Quant à la culture (lecture, cinéma…), le parcours reste pour le moins semé d’embûches. Quelques chiffres pour bien comprendre: à ce jour, seuls 10% des sites internet sont accessibles aux personnes aveugles et malvoyantes, 6% des livres sont adaptés, 100 films sur les 500 qui sortent chaque année en salles sont audiodécrits et 4% seulement pour les émissions de télévision…

D’où l’intérêt par exemple du travail plébiscité par les participants de l’atelier de l’association Les Yeux Dits qui a développé La Bavarde, une application entièrement gratuite qui centralise les audiodescriptions et les synchronise aux films, que le malvoyant se trouve dans une salle ou à son domicile.

Autre exemple que tous ceux réunis autour de la table connaissent et utilisent, l’application Bemyeyes.
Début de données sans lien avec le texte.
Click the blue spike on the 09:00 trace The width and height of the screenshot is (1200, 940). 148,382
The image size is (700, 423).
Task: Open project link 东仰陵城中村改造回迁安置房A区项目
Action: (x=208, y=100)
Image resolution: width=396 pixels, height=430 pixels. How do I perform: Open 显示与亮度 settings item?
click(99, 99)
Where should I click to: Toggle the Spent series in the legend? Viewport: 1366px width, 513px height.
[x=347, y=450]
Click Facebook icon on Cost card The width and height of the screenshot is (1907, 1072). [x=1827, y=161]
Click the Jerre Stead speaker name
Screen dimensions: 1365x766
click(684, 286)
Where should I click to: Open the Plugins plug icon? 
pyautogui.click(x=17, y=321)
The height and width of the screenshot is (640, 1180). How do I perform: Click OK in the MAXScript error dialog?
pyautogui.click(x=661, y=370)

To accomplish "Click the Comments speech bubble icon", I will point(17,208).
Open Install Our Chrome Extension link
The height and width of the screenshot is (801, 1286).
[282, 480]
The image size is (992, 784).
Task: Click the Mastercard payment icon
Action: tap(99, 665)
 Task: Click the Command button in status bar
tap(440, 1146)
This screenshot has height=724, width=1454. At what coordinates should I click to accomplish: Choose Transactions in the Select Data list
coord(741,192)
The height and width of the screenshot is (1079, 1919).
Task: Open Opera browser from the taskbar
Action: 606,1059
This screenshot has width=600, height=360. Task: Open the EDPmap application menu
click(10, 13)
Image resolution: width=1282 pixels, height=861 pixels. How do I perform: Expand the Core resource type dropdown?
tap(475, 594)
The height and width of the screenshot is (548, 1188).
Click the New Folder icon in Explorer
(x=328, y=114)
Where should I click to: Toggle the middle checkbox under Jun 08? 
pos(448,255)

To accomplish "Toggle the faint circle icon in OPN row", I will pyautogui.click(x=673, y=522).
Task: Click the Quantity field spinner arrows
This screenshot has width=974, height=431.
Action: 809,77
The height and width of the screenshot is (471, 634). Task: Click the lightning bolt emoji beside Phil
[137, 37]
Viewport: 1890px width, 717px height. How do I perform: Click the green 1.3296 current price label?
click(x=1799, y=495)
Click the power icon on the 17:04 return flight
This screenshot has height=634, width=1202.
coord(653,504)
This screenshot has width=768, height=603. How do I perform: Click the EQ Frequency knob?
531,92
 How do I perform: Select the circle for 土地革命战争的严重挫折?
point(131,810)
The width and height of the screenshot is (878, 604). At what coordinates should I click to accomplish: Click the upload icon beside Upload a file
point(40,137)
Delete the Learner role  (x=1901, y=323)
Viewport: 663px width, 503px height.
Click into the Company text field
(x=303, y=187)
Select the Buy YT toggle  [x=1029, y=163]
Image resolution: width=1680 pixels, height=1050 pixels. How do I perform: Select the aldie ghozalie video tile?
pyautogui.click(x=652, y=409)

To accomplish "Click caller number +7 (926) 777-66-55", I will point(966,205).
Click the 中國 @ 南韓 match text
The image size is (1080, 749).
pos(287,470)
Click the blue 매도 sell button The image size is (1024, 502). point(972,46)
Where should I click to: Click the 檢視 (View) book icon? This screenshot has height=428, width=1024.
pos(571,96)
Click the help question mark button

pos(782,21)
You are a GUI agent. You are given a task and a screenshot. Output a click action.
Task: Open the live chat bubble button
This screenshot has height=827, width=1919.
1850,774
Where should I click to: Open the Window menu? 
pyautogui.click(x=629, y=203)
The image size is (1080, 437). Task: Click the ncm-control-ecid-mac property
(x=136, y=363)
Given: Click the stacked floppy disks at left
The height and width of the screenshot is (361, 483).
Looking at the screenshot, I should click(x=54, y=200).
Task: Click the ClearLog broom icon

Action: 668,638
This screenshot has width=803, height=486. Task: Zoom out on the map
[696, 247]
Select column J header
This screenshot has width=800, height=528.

Gratuite, elle permet à un malvoyant confronté à une banale tâche du quotidien (trouver un objet échappé, décrire des images, lire une étiquette…) de contacter par un appel vidéo en direct avec son smartphone l’un des très nombreux bénévoles situés quelque part sur la planète qui l’aidera à distance, le smartphone du malvoyant filmant son environnement et renseignant sur la tâche à accomplir.

Les mondes de la tech et de la santé ne communiquent pas encore assez

En attendant qu’autonomie, accessibilité numérique et inclusion deviennent vraiment des réalités concrètes pour l’ensemble de la communauté, les participants de l’atelier, eux plutôt bien familiarisés avec les différents assistants vocaux et outils d’IA déjà disponibles, se disent prêts à passer à l’étape ultérieure.

Mehdi se voit bien porter en permanence des lunettes connectées, parler à un robot humanoïde qui l’accompagnerait dans ses déplacements quand Hugo attend lui beaucoup de sa voiture autonome et que Marie a, elle, prévu de voyager partout sans aide sur la planète avec des équipements aussi performants que discrets.

Mais tous sont aussi unanimes à juger que le monde de la tech ne communique pas encore assez (et inversement) avec celui du soin. Les deux planètes sont encore très éloignées l’une de l’autre, la première ayant le nez dans ses algorithmes, la seconde restant concentrée sur des solutions exclusivement médicales ou chirurgicales.

Mais cela devrait changer. « Nous voulons justement établir des ponts entre les deux et allons bientôt travailler avec certains hôpitaux comme celui des Quinze-Vingts », précise Thibaut de Martinprey.

La tâche sera ardue. Car même les acteurs officiels censés être eux bien informés ne le sont pas toujours. Exemple avec une mésaventure arrivée à l’un des participants à la Maison Départementale des Personnes Handicapées (MDPH), un guichet unique par département mis en place depuis la loi Handicap du 11 février 2005

“Je les ai contactés pour une aide à me procurer un four dit thermorelief, témoigne Hugo. Or, personne ne savait qu’il s’agit d’un dispositif permettant l’impression tactile sur un papier spécial de schémas et d’images et ils croyaient que je cherchais un four culinaire de restaurant »… Et le jeune homme de poursuivre: « Il faudrait aussi que les développeurs prennent en compte la malvoyance dans la mise au point de leurs outils numériques pour nous les rendre vraiment accessibles, ce n’est pas encore le cas ». « Prenons aussi garde au risque d’isolement induit par trop de technologie », avertit Mathys, « les liens humains, c’est bien aussi ».

Sans doute faudra-t-il enfin que d’ici 2040 que les très nombreuses associations et autres fédérations de malvoyants se modernisent et fassent évoluer leur discours perçu comme trop victimaire par la « Gen Z » qui, à l’inverse des aînés, ne s’y retrouve pas.